**WHAT IS EXPECTED**. Work through the records that follow and return each line containing the word "computer".

**SUPPLIED RECORDS**.
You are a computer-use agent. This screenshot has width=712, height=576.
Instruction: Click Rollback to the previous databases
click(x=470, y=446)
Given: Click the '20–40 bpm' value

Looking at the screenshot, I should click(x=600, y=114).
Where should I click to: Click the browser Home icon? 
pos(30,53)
---
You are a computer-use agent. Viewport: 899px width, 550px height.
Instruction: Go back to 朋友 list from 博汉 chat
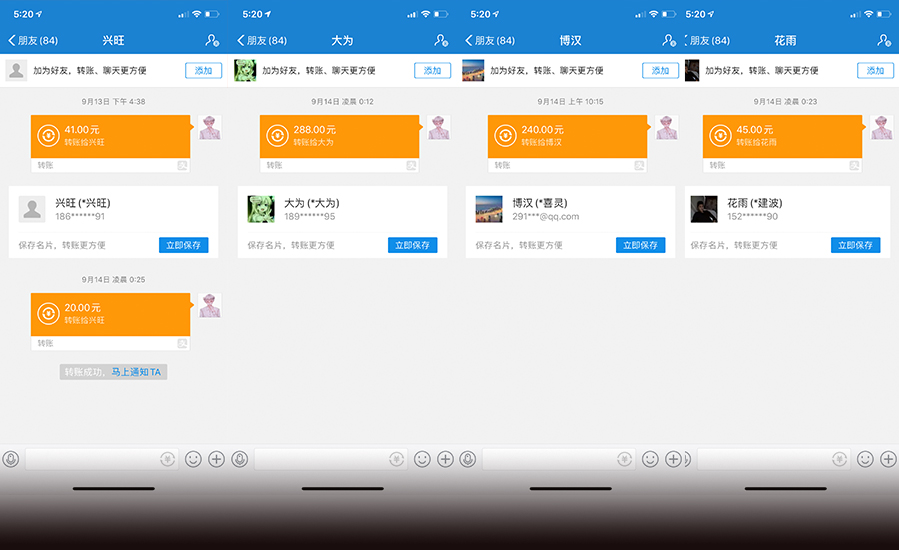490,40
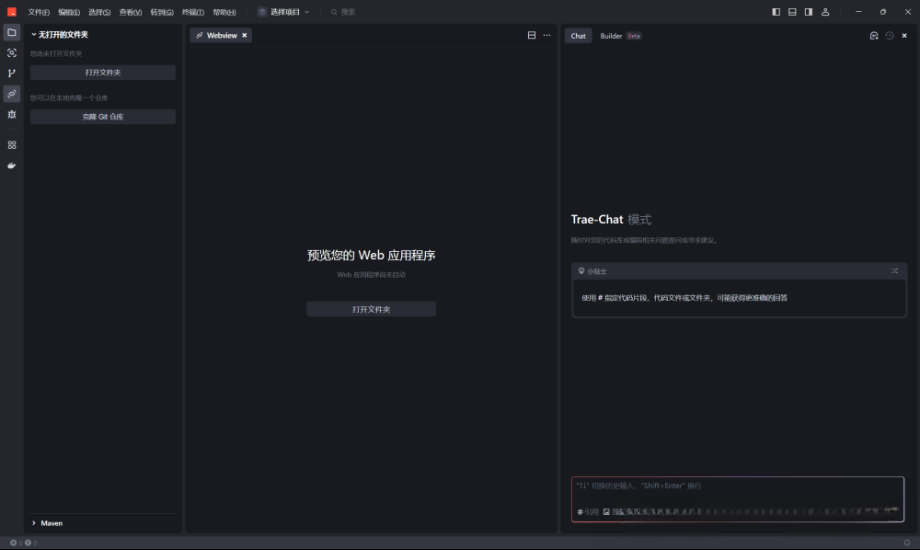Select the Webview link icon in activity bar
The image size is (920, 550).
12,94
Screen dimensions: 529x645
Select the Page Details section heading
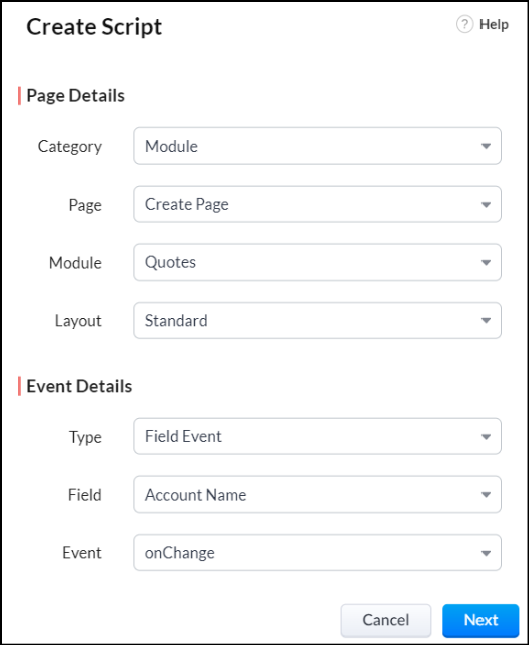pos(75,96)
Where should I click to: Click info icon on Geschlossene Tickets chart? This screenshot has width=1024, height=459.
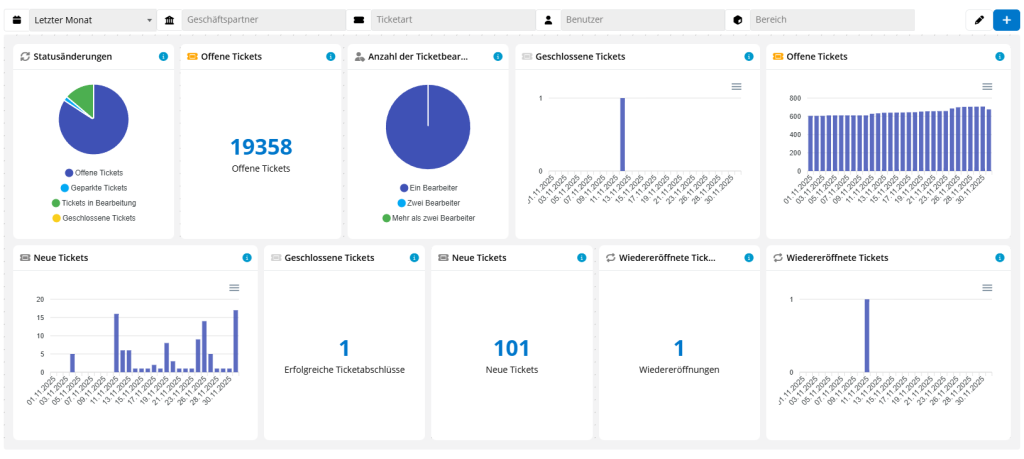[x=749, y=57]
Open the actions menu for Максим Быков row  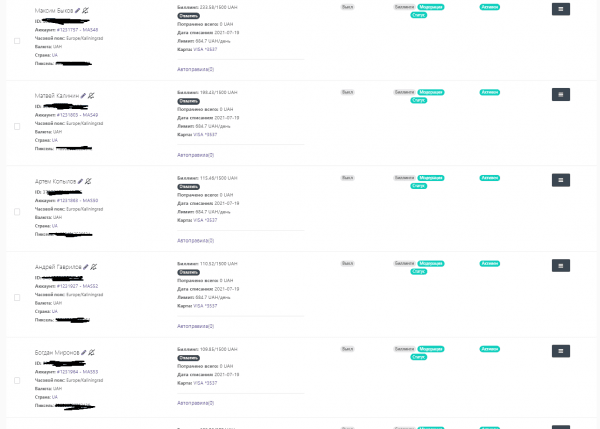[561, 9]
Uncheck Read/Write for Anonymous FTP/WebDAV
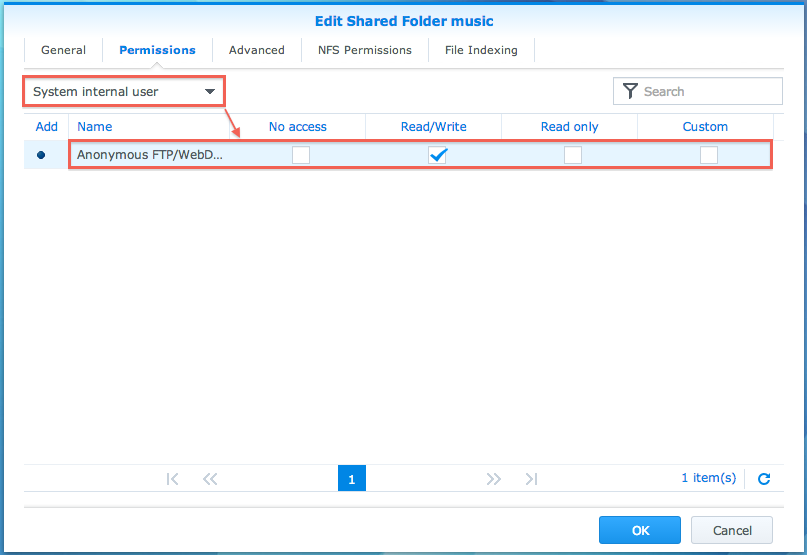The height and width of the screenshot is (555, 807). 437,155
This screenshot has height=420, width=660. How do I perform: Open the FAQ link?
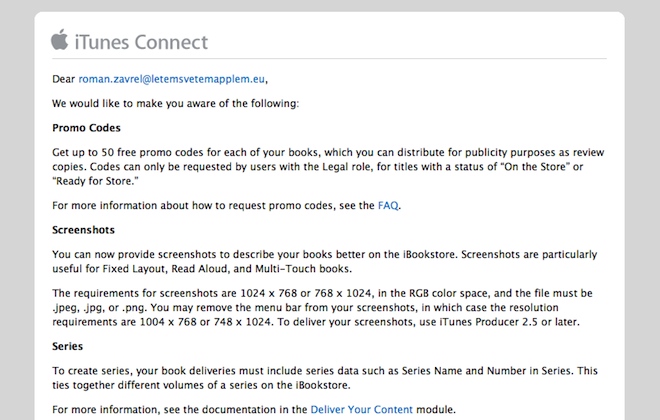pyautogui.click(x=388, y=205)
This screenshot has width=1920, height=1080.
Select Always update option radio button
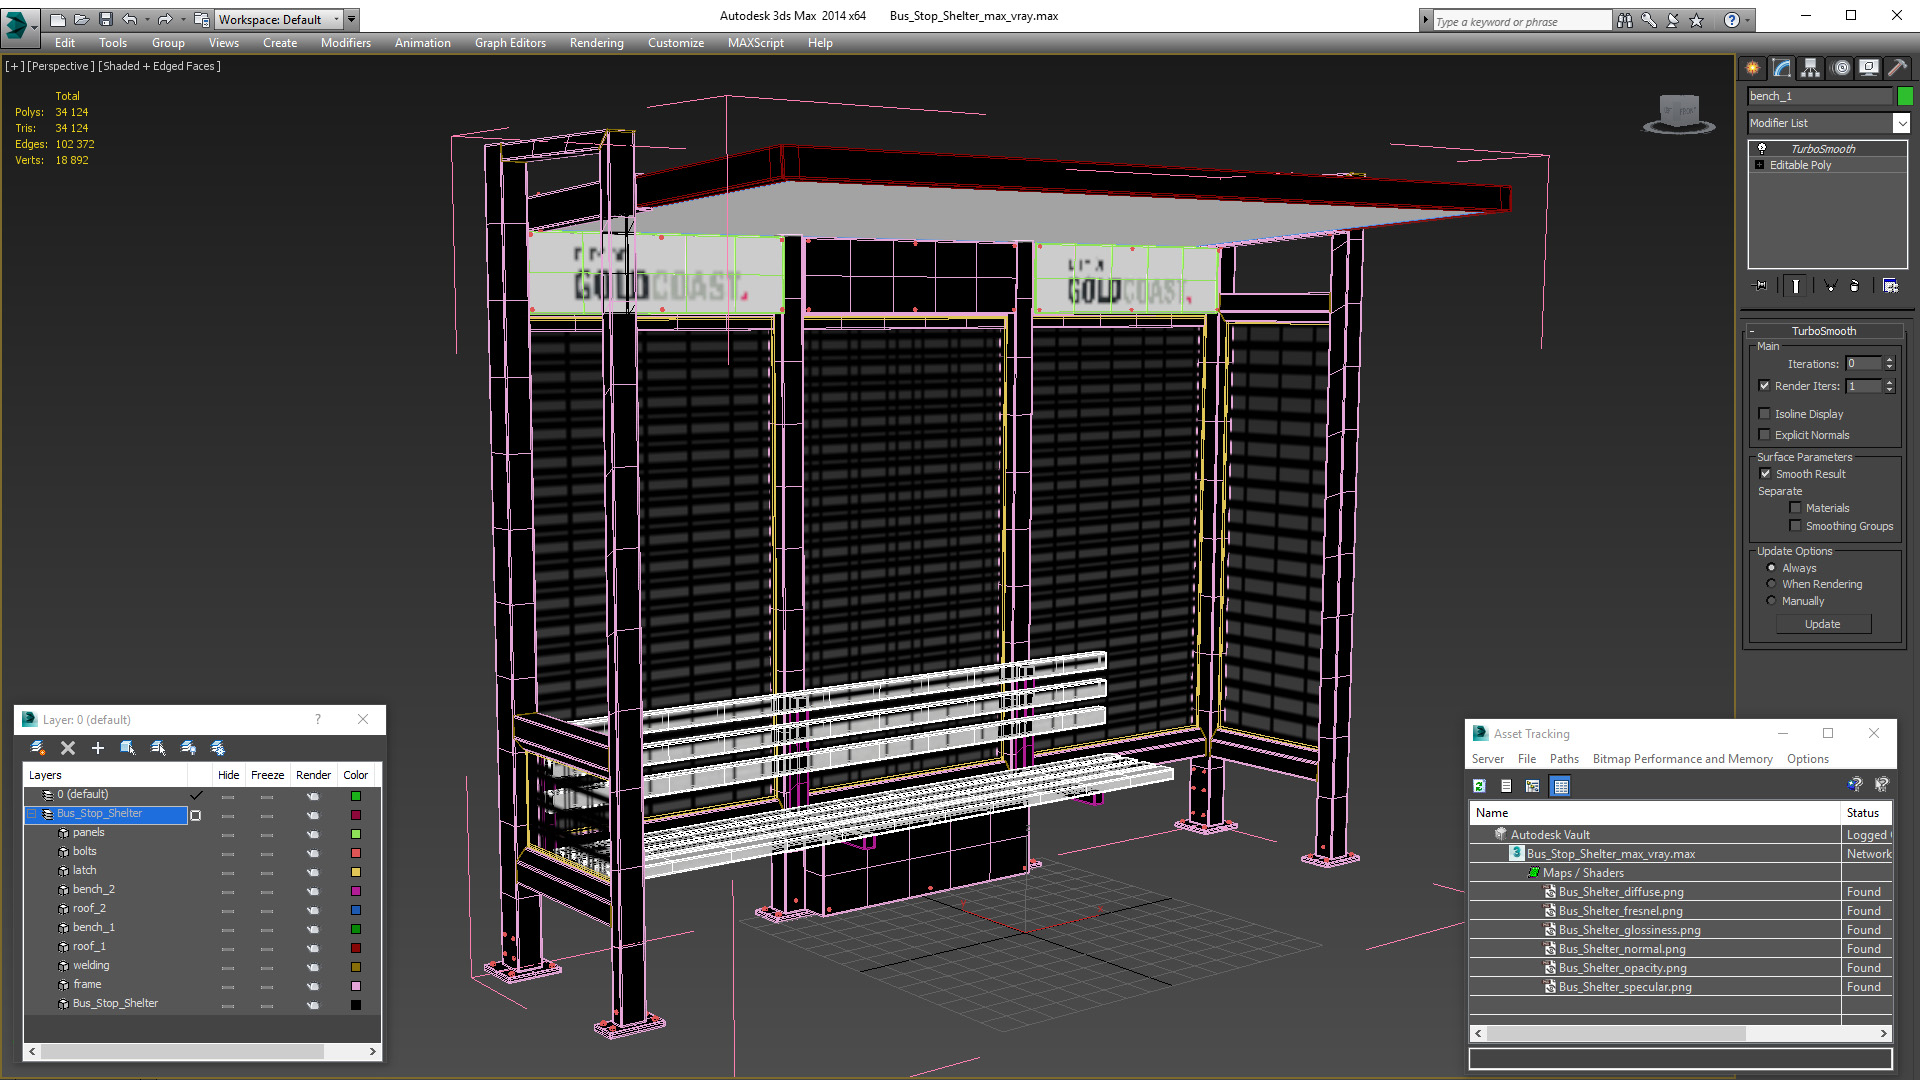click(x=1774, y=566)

**COMPLETED TASK**.
You are a computer-use agent. This screenshot has width=712, height=576.
You are a computer-use agent. Viewport: 899px width, 550px height.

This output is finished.